What is required:
Once you find the line with "Financing Options (818, 1468)" in the entries below, return exactly every line from it through the line with "کارتابل - تابلو اعلانات (161, 130)".

** Records shown follows **

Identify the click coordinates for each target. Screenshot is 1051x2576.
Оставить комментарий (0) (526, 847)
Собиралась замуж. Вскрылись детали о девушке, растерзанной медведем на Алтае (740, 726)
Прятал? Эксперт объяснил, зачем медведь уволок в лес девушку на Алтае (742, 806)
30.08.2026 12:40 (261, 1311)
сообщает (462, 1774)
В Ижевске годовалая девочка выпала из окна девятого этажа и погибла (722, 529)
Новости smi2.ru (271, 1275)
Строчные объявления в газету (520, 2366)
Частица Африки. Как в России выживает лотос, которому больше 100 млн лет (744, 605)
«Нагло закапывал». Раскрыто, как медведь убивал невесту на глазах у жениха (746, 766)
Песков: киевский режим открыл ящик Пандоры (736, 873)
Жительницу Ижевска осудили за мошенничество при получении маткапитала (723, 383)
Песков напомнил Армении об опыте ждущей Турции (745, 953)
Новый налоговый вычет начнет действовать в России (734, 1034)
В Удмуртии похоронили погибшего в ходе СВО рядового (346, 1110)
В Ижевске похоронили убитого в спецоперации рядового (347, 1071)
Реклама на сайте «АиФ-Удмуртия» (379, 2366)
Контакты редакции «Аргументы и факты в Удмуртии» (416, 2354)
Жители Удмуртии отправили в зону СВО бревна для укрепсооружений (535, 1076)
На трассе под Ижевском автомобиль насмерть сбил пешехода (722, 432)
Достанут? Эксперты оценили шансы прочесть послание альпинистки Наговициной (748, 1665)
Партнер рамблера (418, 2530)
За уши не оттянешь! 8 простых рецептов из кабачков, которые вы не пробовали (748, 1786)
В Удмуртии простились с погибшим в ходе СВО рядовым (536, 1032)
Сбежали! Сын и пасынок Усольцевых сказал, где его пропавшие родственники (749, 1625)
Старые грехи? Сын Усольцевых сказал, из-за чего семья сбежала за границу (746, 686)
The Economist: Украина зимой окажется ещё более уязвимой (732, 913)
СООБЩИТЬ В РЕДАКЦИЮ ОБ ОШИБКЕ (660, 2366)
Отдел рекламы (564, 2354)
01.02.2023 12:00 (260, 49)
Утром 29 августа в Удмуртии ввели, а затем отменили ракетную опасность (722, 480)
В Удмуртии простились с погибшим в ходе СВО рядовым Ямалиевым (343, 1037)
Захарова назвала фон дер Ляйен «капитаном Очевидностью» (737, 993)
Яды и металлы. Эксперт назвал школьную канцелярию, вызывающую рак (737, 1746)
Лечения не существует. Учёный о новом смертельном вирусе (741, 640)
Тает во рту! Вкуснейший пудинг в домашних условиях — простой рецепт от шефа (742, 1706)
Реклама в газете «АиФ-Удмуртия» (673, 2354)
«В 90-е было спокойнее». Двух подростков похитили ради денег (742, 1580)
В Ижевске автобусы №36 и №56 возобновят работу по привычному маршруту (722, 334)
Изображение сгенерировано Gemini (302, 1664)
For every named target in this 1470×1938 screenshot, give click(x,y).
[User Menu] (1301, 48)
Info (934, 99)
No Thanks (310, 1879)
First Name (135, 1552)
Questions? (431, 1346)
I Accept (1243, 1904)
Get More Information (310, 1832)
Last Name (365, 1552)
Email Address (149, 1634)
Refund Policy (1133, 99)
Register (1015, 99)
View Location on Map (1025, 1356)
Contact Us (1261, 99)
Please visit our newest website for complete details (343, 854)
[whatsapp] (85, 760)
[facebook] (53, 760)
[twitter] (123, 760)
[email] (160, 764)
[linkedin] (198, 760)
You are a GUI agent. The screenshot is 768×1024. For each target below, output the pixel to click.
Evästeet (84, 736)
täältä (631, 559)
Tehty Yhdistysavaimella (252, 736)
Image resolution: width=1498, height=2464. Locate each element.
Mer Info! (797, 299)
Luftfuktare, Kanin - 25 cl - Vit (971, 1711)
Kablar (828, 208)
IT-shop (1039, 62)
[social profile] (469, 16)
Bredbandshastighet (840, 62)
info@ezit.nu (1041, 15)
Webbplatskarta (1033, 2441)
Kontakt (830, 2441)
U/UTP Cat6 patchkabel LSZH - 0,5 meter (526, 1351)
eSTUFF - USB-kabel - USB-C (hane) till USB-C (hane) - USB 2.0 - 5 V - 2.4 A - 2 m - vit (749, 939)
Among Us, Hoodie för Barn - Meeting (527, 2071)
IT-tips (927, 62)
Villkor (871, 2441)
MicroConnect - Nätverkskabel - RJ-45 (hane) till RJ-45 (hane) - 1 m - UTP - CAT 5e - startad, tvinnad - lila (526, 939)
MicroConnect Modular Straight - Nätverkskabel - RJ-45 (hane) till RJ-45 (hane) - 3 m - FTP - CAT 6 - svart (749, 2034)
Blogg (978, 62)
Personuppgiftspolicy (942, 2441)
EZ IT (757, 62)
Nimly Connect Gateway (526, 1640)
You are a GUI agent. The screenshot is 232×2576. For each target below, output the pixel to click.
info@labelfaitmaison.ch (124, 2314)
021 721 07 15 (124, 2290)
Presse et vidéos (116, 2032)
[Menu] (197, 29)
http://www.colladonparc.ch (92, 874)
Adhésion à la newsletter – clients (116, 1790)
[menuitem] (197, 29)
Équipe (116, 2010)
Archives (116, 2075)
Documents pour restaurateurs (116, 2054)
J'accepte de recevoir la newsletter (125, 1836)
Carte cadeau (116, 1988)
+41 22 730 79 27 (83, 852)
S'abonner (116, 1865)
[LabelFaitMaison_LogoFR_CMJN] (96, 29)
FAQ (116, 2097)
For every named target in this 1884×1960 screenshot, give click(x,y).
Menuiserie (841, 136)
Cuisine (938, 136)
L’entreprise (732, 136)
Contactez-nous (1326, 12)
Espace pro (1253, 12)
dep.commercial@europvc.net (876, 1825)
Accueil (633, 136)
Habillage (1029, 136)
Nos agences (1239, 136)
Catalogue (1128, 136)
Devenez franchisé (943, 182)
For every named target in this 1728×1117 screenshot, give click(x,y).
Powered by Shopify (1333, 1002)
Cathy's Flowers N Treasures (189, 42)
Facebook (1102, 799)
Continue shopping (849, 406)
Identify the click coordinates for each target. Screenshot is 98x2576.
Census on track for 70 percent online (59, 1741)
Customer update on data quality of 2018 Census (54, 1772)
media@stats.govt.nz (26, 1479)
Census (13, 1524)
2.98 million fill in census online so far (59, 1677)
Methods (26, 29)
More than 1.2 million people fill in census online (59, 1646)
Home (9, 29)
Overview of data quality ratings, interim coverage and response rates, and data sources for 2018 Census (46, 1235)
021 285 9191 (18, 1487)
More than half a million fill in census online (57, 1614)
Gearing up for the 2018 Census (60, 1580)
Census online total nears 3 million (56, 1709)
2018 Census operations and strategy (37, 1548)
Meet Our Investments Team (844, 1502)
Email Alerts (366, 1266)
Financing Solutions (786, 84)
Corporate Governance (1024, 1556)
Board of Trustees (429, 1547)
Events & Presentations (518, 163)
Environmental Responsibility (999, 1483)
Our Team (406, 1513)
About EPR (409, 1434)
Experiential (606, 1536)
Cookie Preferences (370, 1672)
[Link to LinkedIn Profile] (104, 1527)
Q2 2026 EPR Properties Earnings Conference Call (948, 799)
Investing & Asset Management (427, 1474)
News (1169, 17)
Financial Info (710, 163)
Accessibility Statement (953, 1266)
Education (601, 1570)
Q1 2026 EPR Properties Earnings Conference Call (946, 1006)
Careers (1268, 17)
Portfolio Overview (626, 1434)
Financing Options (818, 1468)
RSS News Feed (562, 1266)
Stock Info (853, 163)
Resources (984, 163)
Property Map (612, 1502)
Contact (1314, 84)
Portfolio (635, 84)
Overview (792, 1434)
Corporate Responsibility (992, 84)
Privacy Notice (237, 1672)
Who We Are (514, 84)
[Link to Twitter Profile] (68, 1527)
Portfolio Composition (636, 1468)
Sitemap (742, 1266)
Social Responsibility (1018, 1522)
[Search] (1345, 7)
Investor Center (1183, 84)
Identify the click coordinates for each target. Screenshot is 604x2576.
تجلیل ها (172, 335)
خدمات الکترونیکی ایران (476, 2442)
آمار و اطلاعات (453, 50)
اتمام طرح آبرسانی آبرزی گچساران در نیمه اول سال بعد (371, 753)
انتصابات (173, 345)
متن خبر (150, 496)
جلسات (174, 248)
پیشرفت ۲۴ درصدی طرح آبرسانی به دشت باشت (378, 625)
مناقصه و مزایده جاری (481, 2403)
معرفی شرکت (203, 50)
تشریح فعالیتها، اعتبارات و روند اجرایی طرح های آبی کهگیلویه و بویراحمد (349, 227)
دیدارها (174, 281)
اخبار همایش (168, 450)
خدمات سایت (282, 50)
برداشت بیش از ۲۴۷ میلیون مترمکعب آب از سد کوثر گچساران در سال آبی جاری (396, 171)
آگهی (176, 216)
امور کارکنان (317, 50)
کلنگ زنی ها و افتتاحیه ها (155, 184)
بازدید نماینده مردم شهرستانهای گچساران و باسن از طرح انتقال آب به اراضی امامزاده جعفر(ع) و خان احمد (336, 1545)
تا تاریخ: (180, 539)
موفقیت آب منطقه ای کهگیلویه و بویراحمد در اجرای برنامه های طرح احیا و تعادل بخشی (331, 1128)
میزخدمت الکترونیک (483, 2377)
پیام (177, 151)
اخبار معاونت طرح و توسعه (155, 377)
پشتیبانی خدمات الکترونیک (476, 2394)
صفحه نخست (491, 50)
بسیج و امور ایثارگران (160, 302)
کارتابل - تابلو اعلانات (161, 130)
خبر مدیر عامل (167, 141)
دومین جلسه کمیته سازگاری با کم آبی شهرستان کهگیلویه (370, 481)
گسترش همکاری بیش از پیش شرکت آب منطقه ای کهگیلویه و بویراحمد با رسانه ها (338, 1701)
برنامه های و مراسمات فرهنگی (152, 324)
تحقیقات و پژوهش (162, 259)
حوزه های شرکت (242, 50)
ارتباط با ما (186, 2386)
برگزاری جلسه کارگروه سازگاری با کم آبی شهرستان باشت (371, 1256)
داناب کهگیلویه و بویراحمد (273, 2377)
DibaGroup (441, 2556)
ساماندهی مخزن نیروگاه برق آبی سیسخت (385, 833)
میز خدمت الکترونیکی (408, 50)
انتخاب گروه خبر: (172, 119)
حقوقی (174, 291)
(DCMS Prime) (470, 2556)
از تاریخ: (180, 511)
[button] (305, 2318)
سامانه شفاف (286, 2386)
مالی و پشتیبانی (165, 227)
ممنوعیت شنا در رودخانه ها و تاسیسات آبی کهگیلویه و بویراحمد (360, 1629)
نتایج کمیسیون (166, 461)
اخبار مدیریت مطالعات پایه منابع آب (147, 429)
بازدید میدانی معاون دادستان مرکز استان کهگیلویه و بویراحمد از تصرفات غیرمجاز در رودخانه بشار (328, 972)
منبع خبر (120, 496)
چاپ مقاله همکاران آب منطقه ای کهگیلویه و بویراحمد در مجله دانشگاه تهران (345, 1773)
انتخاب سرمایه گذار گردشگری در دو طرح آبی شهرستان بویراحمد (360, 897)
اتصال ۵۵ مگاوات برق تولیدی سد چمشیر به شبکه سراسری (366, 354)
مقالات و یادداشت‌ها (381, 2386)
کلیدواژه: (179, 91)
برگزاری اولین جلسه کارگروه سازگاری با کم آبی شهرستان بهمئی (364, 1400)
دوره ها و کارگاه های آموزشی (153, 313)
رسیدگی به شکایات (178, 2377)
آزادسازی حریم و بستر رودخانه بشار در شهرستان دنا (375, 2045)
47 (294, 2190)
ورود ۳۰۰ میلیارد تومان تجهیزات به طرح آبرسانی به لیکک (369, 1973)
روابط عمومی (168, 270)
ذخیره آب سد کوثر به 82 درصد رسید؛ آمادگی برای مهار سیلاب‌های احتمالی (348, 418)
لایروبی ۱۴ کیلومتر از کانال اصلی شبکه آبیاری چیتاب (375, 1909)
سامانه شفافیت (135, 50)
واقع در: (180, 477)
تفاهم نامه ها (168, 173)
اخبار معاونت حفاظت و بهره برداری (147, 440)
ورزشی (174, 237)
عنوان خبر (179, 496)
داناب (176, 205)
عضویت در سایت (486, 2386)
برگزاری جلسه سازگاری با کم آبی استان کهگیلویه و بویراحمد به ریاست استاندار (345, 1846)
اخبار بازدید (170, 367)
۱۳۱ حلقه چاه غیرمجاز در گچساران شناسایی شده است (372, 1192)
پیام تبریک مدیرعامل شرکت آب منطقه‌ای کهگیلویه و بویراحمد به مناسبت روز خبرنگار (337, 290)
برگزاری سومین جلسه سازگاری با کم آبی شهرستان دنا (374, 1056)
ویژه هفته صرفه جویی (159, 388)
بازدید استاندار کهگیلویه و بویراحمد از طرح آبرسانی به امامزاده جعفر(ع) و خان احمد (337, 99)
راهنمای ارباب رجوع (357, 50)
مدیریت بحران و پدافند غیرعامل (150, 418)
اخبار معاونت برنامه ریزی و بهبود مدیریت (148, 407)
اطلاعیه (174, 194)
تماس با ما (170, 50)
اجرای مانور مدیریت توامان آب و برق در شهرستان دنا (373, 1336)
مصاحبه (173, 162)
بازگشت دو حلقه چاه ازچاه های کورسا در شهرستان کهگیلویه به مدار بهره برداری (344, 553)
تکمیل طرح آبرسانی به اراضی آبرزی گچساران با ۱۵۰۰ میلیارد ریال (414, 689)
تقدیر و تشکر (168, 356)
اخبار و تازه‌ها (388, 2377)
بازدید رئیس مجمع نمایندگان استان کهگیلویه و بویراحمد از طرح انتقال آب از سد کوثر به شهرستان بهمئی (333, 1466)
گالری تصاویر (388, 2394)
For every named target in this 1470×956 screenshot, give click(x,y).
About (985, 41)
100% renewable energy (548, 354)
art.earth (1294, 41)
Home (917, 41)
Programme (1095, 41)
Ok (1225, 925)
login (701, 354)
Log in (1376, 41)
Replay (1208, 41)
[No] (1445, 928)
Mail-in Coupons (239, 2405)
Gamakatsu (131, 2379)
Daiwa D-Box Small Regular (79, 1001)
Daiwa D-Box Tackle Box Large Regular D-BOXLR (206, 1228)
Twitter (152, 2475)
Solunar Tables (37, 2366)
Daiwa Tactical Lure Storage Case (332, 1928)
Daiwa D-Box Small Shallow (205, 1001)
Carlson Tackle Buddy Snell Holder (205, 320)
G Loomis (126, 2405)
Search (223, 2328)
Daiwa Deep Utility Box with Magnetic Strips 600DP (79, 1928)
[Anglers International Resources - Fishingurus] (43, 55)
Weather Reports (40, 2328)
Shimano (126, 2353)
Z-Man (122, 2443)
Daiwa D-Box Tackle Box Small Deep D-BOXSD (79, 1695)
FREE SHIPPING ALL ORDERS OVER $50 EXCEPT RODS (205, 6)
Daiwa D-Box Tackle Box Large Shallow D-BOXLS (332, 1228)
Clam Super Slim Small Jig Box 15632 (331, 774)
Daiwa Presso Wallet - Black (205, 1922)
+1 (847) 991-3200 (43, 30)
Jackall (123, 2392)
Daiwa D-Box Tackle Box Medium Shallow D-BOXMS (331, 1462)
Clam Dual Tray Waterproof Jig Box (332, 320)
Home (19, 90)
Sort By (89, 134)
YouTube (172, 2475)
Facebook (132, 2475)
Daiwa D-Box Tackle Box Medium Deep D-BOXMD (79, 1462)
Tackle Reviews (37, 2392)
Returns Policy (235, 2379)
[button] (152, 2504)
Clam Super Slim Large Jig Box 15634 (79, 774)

** End of Records shown **

Written answer:
Financing Options (818, 1468)
RSS News Feed (562, 1266)
Stock Info (853, 163)
Resources (984, 163)
Property Map (612, 1502)
Contact (1314, 84)
Portfolio (635, 84)
Overview (792, 1434)
Corporate Responsibility (992, 84)
Privacy Notice (237, 1672)
Who We Are (514, 84)
[Link to Twitter Profile] (68, 1527)
Portfolio Composition (636, 1468)
Sitemap (742, 1266)
Social Responsibility (1018, 1522)
[Search] (1345, 7)
Investor Center (1183, 84)
Identify the click coordinates for each target. Screenshot is 604x2576.
تجلیل ها (172, 335)
خدمات الکترونیکی ایران (476, 2442)
آمار و اطلاعات (453, 50)
اتمام طرح آبرسانی آبرزی گچساران در نیمه اول سال بعد (371, 753)
انتصابات (173, 345)
متن خبر (150, 496)
جلسات (174, 248)
پیشرفت ۲۴ درصدی طرح آبرسانی به دشت باشت (378, 625)
مناقصه و مزایده جاری (481, 2403)
معرفی شرکت (203, 50)
تشریح فعالیتها، اعتبارات و روند اجرایی طرح های آبی کهگیلویه و بویراحمد (349, 227)
دیدارها (174, 281)
اخبار همایش (168, 450)
خدمات سایت (282, 50)
برداشت بیش از ۲۴۷ میلیون مترمکعب آب از سد کوثر گچساران در سال آبی جاری (396, 171)
آگهی (176, 216)
امور کارکنان (317, 50)
کلنگ زنی ها و افتتاحیه ها (155, 184)
بازدید نماینده مردم شهرستانهای گچساران و باسن از طرح انتقال آب به اراضی امامزاده جعفر(ع) و خان احمد (336, 1545)
تا تاریخ: (180, 539)
موفقیت آب منطقه ای کهگیلویه و بویراحمد در اجرای برنامه های طرح احیا و تعادل بخشی (331, 1128)
میزخدمت الکترونیک (483, 2377)
پیام (177, 151)
اخبار معاونت طرح و توسعه (155, 377)
پشتیبانی خدمات الکترونیک (476, 2394)
صفحه نخست (491, 50)
بسیج و امور ایثارگران (160, 302)
کارتابل - تابلو اعلانات (161, 130)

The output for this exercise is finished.